U218 Videos is a music video compilation DVD by U2 from 2006, released the same day as its companion compilation album U218 Singles. The video collection features their most popular videos, beginning with "New Year's Day" in 1983 and ending with "The Saints Are Coming" in 2006. The DVD features videos from the band's two previous music video compilations, The Best of 1980–1990 and The Best of 1990–2000, as well as several videos that have never been previously released. The main section of the DVD contains 19 videos, including two videos for both "Stuck in a Moment You Can't Get Out Of" and "Walk On". The DVD also contains bonus material with two documentaries, The Making of "Vertigo" and A Story of One, as well as seven additional music videos.

==Track listing==
1. "Beautiful Day" (All That You Can't Leave Behind, September 2000)
  - Directed by Jonas Åkerlund
2. "I Still Haven't Found What I'm Looking For" (The Joshua Tree, May 1987)
  - Directed by Barry Devlin
3. "Pride (In the Name of Love)" (The Unforgettable Fire, November 1984)
  - Directed by Donald Cammell
4. "With or Without You" (The Joshua Tree, March 1987)
  - Directed by Meiert Avis
5. "Vertigo" (How to Dismantle an Atomic Bomb, November 2004)
  - Directed by Alex and Martin
6. "New Year's Day" (War, January 1983)
  - Directed by Meiert Avis
7. "Mysterious Ways" (Achtung Baby, November 1991)
  - Directed by Stéphane Sednaoui
8. "Stuck in a Moment You Can't Get Out Of" (U.S. version) (All That You Can't Leave Behind, January 2001)
  - Directed by Joseph Kahn
9. "Stuck in a Moment You Can't Get Out Of" (International version)
  - Directed by Kevin Godley
10. "Where the Streets Have No Name" (The Joshua Tree, August 1987)
  - Directed by Meiert Avis
11. "Sweetest Thing" (The Best of 1980–1990, November 1998)
  - Directed by Kevin Godley
12. "Sunday Bloody Sunday" (War, March 1983)
  - Directed by Gavin Taylor (U2 Live at Red Rocks: Under a Blood Red Sky)
13. "One" (Achtung Baby, March 1992)
  - Directed by Anton Corbijn
14. "Desire" (Rattle and Hum, September 1988)
  - Directed by Richard Lowenstein
15. "Walk On" (International version) (All That You Can't Leave Behind, November 2001)
  - Directed by Jonas Åkerlund
16. "Walk On" (U.S. version)
  - Directed by Liz Friedlander
17. "Elevation" (All That You Can't Leave Behind, July 2001)
  - Directed by Joseph Kahn
18. "Sometimes You Can't Make It on Your Own" (How to Dismantle an Atomic Bomb, February 2005)
  - Directed by Phil Joanou
19. "The Saints Are Coming" (U218 Singles, October 2006) (Live version)
  - Directed by Chris Milk

===Extras===
1. The Making of "Vertigo" (Documentary)
2. A Story of One (Documentary)
3. "Beautiful Day" (Èze version)
4. "Pride (In the Name of Love)" (Slane Castle version)
5. "Vertigo" (Lisbon version)
6. "Vertigo" (HQ version)
7. "One" (Buffalo version)
8. "One" (Restaurant version)
9. "Sometimes You Can't Make It on Your Own" (Single take version)

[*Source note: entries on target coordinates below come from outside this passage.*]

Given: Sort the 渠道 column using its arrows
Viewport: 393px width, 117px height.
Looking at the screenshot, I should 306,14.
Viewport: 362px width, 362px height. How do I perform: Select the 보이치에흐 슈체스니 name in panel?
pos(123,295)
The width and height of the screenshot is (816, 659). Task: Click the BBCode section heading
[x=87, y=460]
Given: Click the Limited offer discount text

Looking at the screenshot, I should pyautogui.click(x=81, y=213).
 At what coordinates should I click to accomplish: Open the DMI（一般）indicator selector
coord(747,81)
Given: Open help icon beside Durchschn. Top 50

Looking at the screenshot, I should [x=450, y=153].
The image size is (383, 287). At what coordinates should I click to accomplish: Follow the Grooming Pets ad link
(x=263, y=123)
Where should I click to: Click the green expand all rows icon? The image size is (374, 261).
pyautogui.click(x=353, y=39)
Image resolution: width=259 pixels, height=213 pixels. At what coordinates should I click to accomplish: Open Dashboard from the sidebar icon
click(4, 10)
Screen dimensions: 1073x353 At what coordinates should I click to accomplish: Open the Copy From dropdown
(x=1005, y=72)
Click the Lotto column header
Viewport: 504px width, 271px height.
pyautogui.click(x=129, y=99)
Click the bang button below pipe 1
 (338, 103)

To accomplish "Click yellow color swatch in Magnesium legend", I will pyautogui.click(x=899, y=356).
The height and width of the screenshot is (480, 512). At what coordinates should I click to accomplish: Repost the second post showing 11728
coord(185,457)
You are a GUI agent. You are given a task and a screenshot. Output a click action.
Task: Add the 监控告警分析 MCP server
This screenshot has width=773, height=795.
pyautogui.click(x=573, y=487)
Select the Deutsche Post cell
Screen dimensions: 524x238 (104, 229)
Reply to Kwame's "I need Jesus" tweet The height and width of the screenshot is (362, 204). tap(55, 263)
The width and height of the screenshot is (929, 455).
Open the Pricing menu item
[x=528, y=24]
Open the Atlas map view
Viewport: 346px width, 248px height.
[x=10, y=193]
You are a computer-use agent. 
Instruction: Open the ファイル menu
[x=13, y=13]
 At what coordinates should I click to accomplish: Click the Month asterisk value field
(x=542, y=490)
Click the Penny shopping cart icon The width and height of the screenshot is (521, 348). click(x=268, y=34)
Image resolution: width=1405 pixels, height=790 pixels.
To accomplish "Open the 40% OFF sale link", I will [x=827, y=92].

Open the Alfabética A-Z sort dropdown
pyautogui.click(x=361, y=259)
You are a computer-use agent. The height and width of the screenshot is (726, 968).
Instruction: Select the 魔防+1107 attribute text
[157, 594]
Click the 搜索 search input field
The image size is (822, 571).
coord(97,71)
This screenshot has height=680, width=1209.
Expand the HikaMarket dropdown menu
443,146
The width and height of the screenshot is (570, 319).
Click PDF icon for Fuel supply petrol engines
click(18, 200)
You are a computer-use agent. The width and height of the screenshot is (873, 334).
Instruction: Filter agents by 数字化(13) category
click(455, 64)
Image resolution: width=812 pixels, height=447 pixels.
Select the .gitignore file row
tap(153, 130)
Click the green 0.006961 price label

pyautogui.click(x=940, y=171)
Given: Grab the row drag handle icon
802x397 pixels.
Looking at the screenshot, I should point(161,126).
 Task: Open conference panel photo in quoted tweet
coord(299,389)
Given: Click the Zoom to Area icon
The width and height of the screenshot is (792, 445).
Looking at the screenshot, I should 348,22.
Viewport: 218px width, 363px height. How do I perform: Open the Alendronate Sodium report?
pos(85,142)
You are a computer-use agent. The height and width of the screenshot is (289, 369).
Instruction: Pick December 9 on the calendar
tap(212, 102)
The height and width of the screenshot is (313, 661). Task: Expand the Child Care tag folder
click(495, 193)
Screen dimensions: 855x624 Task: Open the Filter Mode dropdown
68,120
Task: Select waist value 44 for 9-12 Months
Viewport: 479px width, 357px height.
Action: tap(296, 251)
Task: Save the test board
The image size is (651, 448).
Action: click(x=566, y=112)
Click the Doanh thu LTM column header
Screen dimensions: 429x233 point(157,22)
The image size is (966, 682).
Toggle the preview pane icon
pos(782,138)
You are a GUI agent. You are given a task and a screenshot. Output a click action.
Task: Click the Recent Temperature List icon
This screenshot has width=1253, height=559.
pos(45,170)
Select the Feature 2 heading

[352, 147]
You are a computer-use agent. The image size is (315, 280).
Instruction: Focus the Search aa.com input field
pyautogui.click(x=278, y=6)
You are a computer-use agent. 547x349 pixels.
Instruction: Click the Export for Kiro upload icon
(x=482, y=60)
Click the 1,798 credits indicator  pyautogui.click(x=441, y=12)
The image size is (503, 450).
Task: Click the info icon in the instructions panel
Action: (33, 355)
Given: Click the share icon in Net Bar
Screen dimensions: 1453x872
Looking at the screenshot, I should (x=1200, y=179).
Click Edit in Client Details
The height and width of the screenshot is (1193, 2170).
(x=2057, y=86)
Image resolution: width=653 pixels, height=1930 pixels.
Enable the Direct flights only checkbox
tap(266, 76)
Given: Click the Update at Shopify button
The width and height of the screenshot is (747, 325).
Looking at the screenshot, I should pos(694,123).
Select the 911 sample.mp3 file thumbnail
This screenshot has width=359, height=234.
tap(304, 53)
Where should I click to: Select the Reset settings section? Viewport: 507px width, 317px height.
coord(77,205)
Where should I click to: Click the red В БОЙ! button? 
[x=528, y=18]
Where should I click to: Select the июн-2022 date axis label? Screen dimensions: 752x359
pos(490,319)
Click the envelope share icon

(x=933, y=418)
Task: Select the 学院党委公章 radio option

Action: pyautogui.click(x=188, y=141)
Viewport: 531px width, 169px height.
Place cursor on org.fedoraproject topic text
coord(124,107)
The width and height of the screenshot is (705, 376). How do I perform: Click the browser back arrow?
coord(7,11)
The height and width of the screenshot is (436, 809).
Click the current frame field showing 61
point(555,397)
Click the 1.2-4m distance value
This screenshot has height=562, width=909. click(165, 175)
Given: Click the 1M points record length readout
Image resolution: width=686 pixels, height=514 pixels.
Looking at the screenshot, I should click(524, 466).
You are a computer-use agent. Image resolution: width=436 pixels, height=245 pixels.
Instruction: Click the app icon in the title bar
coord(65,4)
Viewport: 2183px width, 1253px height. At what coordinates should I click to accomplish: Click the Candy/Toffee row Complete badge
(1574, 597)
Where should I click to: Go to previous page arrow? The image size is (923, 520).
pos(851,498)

== Charts and certifications ==

| Chart (2006) | Peak position |
|---|---|
| Australian Top 40 Music DVDs | 3 |
| Austrian Top 10 DVDs Chart | 2 |
| Danish Top 10 Music DVDs | 8 |
| Italian Top 20 Music DVDs | 3 |
| New Zealand Top 10 Music DVDs | 1 |
| Norwegian Top 10 DVDs | 6 |
| Swedish Top 20 DVDs | 4 |

| Region | Certification | Certified units/sales |
| Argentina (CAPIF) | Platinum | 8,000^{^} |
| Australia (ARIA) | 2× Platinum | 30,000^{^} |
| Brazil (Pro-Música Brasil) | Platinum | 30,000^{*} |
| Italy | — | 12,000 |
| New Zealand (RMNZ) | Platinum | 5,000^{^} |
^{*} Sales figures based on certification alone. ^{^} Shipments figures based on certification alone.